Oil Prices Remain Subdued Below $60 Amid Global Surplus and Geopolitical Tensions
Oil prices remain under $60 due to an expanding global surplus and U.S. sanctions on Russian exports. A record oil glut is projected by 2026, exerting downward pressure. Geopolitical tensions in Sudan and the Strait of Hormuz provide some price support, creating a complex market environment. The interplay between oversupply and geopolitical risks presents challenges for market participants.

*this image is generated using AI for illustrative purposes only.
Oil prices continue to hover below the $60 mark, caught in a complex web of global market dynamics and geopolitical pressures.

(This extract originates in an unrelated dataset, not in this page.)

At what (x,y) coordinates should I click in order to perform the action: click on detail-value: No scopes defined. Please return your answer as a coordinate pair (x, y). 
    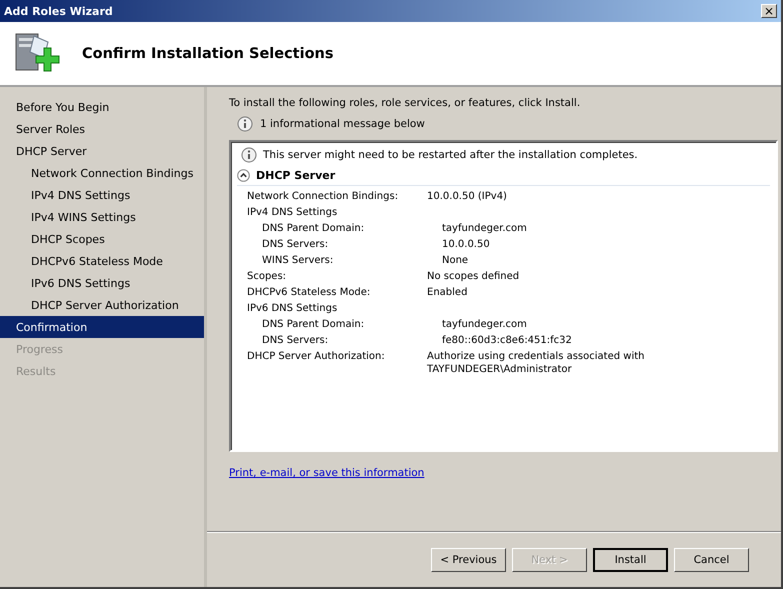
    Looking at the image, I should click on (474, 277).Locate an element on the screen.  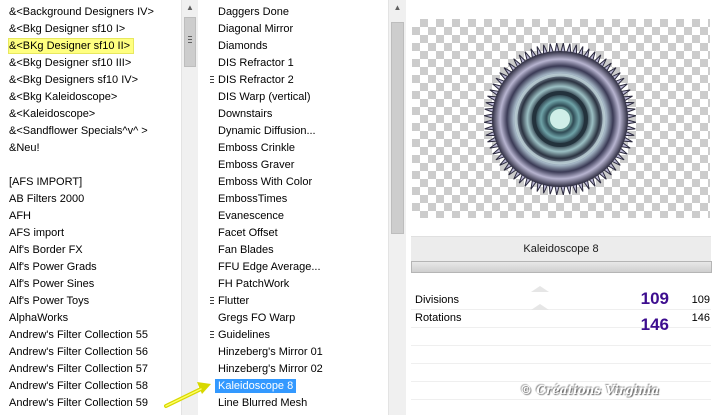
filter-item: DIS Refractor 2 is located at coordinates (298, 80).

The current pricing scenario is primarily driven by an expanding global oil surplus, compounded by the disruptive effects of U.S. sanctions on Russian oil exports.
Global Oil Surplus
The oil market is grappling with a significant oversupply situation. Industry projections point to a record oil glut expected by 2026, casting a bearish shadow over the market's medium-term outlook. This surplus is a key factor exerting downward pressure on oil prices, keeping them below the $60 threshold.
Impact of U.S. Sanctions
U.S. sanctions targeting Russian oil have introduced additional complexity to the global oil trade. These measures have disrupted traditional supply chains and trade flows, contributing to market uncertainty and influencing price dynamics.
Geopolitical Factors
Despite the oversupply conditions, geopolitical tensions are providing some support to oil prices, preventing them from falling further. Two key areas of concern are:
- Sudan: Ongoing conflicts in Sudan have raised concerns about potential disruptions to oil production and transportation in the region.

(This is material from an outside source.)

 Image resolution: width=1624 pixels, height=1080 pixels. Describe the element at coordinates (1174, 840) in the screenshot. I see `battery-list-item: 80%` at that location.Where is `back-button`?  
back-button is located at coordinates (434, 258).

- Strait of Hormuz: Tensions in this strategic waterway, crucial for global oil shipments, continue to be a source of market anxiety.

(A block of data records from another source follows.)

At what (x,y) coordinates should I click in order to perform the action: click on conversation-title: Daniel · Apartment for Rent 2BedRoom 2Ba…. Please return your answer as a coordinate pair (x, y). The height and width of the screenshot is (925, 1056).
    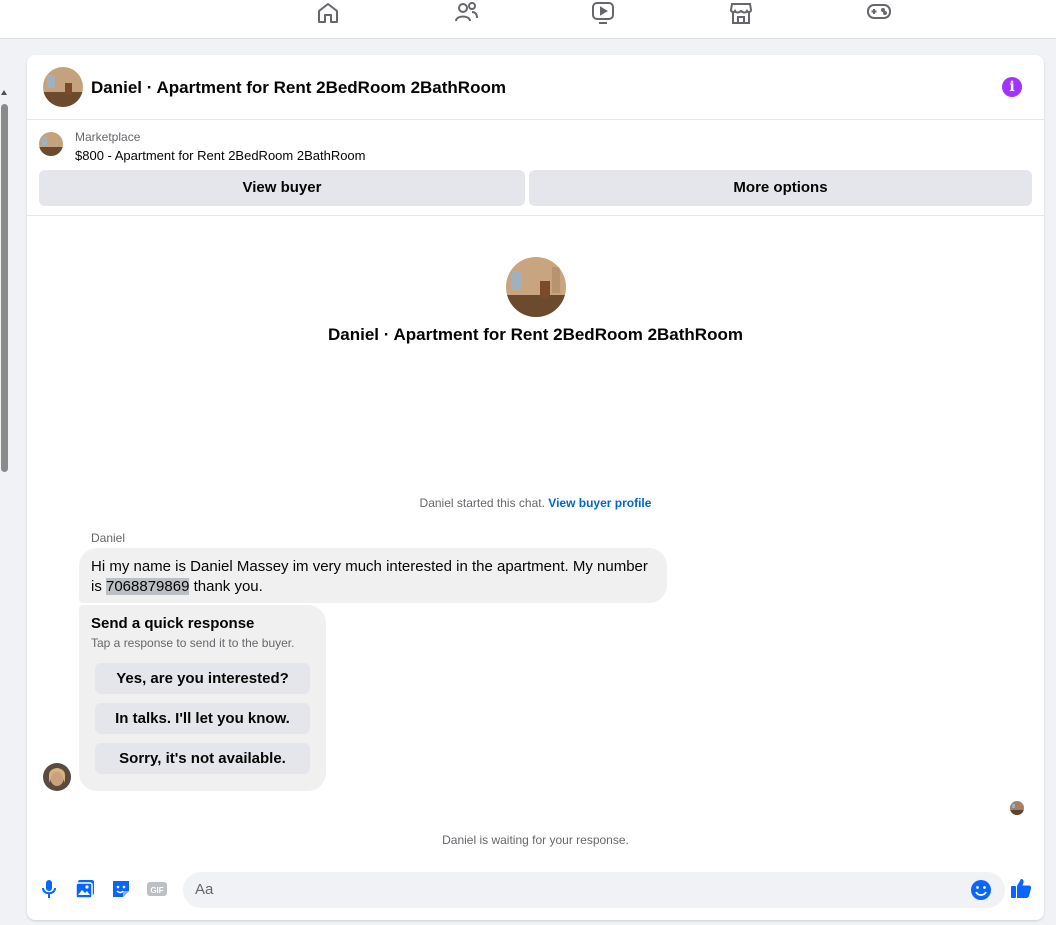
    Looking at the image, I should click on (298, 88).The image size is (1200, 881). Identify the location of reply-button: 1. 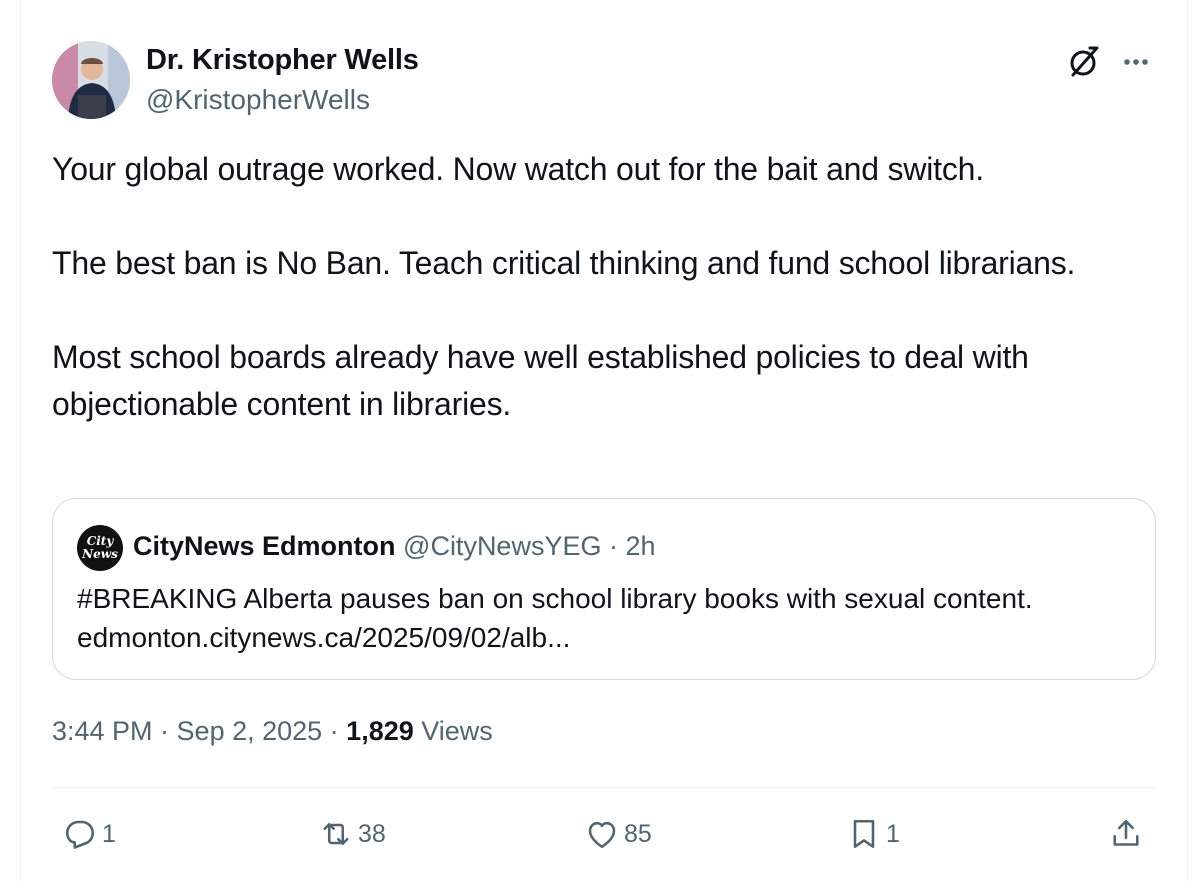
(89, 834).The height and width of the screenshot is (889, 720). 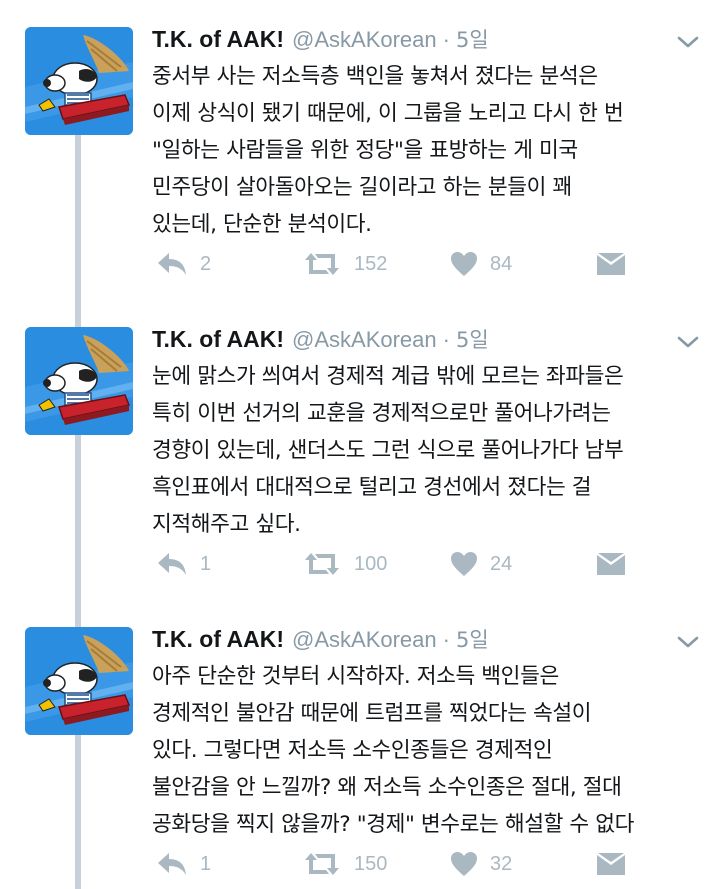 I want to click on tweet-text-line: 특히 이번 선거의 교훈을 경제적으로만 풀어나가려는, so click(x=382, y=414).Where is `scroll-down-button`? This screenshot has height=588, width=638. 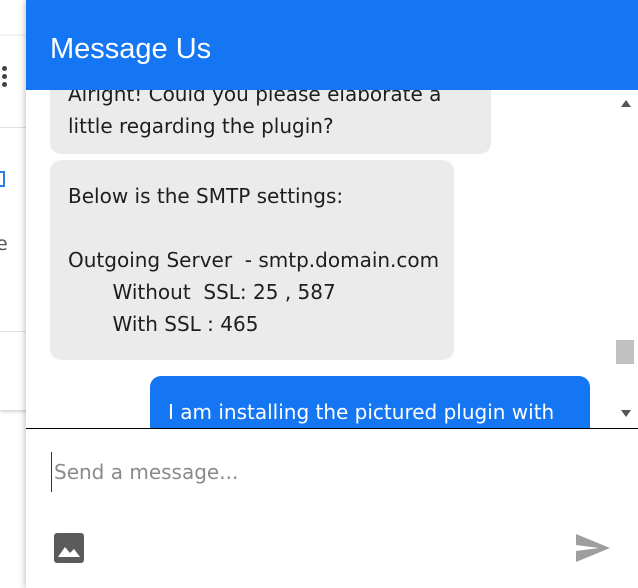 scroll-down-button is located at coordinates (626, 414).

These geopolitical flashpoints are acting as a counterbalance to the bearish pressure from the global surplus, creating a complex pricing environment.
Market Outlook
The interplay between supply abundance and geopolitical risks presents a challenging scenario for oil market participants. While the growing surplus and expectations of a record glut in 2026 suggest continued downward pressure on prices, geopolitical tensions provide a degree of price support.
Investors and industry stakeholders will need to closely monitor both supply-demand dynamics and geopolitical developments to navigate this intricate market landscape effectively.